All accuracy testing was done with the gun resting on a sleeping bag over the hood of my SUV, and weather conditions varied from chilly with fog to clouds to rain to some nice days with sunshine and blue skies. I believe the SR-762 is capable of even better accuracy with either the Black Hills or Buffalo Bore loads if I had a bi-pod set-up on the gun. In all I fired over 500-rds of various .308 ammo through my sample without a hint of a problem. I guess the only “problem” I face is having a good supply of .308 Winchester ammo on-hand at all times now!

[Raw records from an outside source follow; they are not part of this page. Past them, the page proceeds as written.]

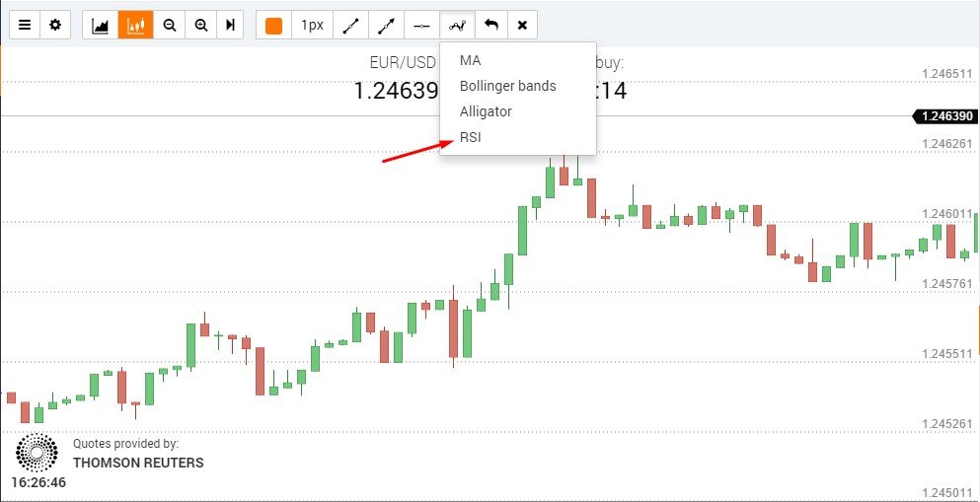Zoom out the chart
The image size is (980, 502).
coord(170,25)
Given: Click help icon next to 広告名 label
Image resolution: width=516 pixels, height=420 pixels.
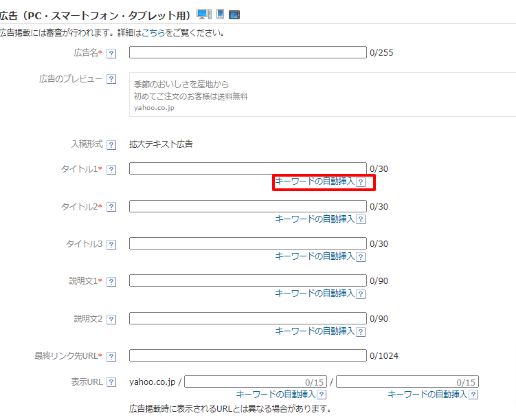Looking at the screenshot, I should coord(111,54).
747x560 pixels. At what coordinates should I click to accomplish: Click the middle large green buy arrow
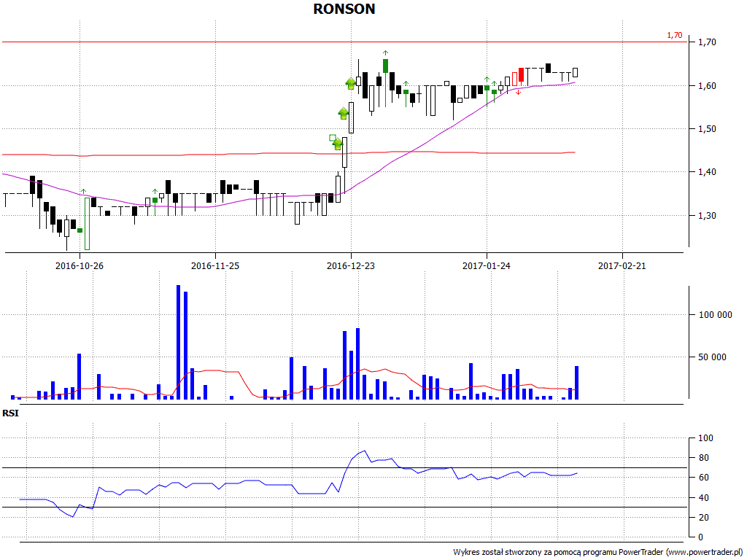tap(344, 113)
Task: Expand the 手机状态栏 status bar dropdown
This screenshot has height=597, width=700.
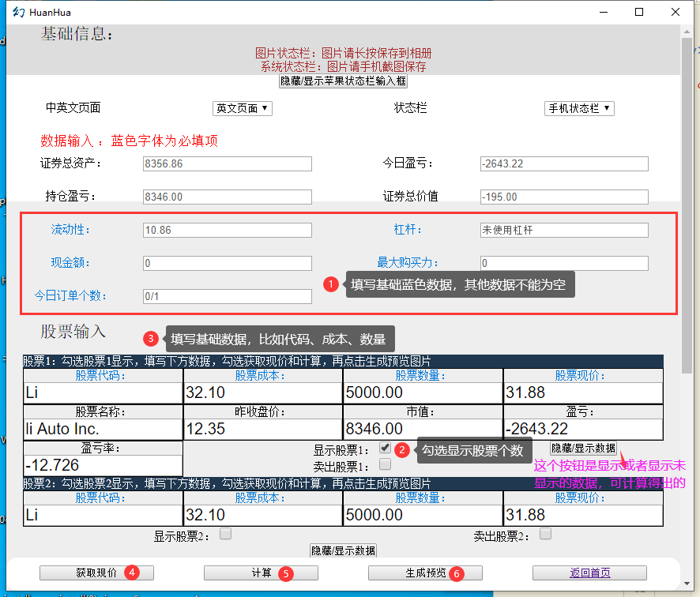Action: (x=579, y=108)
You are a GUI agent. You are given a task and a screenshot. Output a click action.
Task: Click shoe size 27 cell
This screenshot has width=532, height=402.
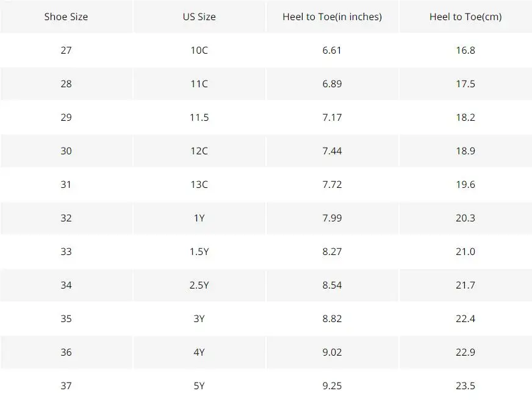pos(66,50)
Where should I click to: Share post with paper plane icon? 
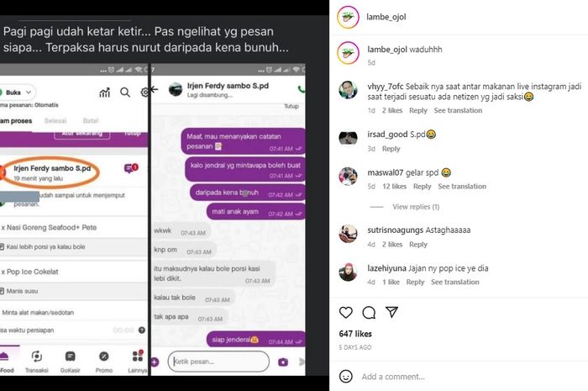coord(391,312)
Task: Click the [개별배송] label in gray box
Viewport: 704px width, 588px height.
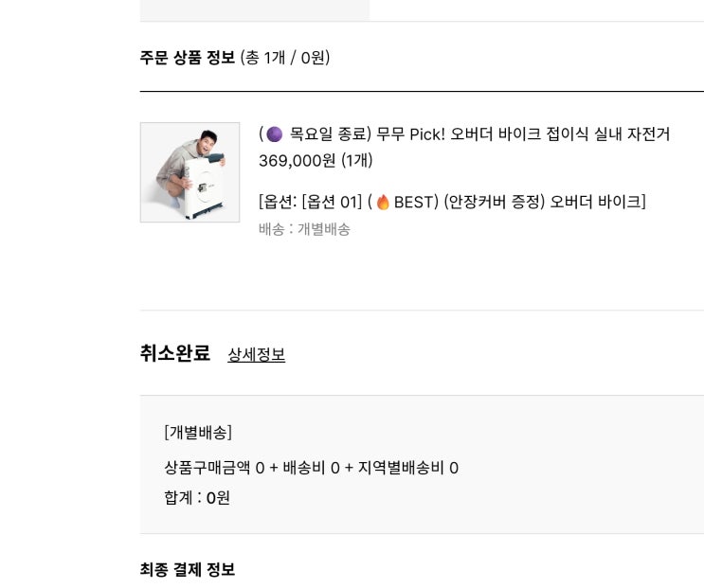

I’m not easily impressed these days when it comes to any sort of AR-15 style rifle. It seems like many are about the same as the one next to it–or the one next to that one, or the one next to that one. I knew the Ruger SR-762 would be a good shooter. It’s from Ruger! However, I didn’t expect groups under an inch. It was just barely under an inch, but still under an inch so long as I did my part. And I believe the gun can do even better under better conditions and maybe with a better shooter than I am.
I can easily see the SR-762 as a big game hunting rifle with a 5-round magazine, as a Designated Marksman Rifle, or as a main battle rifle in combat. It would also be a great ride along gun for a rural deputy sheriff who might have to shoot through heavy cover or who might have to hold the fort down until back-up arrives. It could also be used as a sniper/counter sniper rifle with the right ammo, and the Black Hills and Buffalo Bore loads are sure the “right” ammo if you ask me.
Now the real problem I have is that this gun is not going back to Ruger. I’m keeping this hummer and have to convince my better half that we “need” this gun. Full-retail is $2,195.00, but you you can find ’em for less if you shop around. Yeah, it’s still a good chunk of change, but money well-spent if you ask me. A big bore AR-style rifle that is piston-driven from Ruger, and it has all you need to get started out of the box. What’s not to like here?
One last note: when the SHTF and I might have to bug out and I only have time to grab one rifle, the Ruger SR-762 will be the one I grab, along with my A-L-I-C-E gear with spare magazines in the mag pouches. It’s hard to beat this combination. It’ll get the job done and then some!
Yeah, I’m impressed with the Ruger SR-762!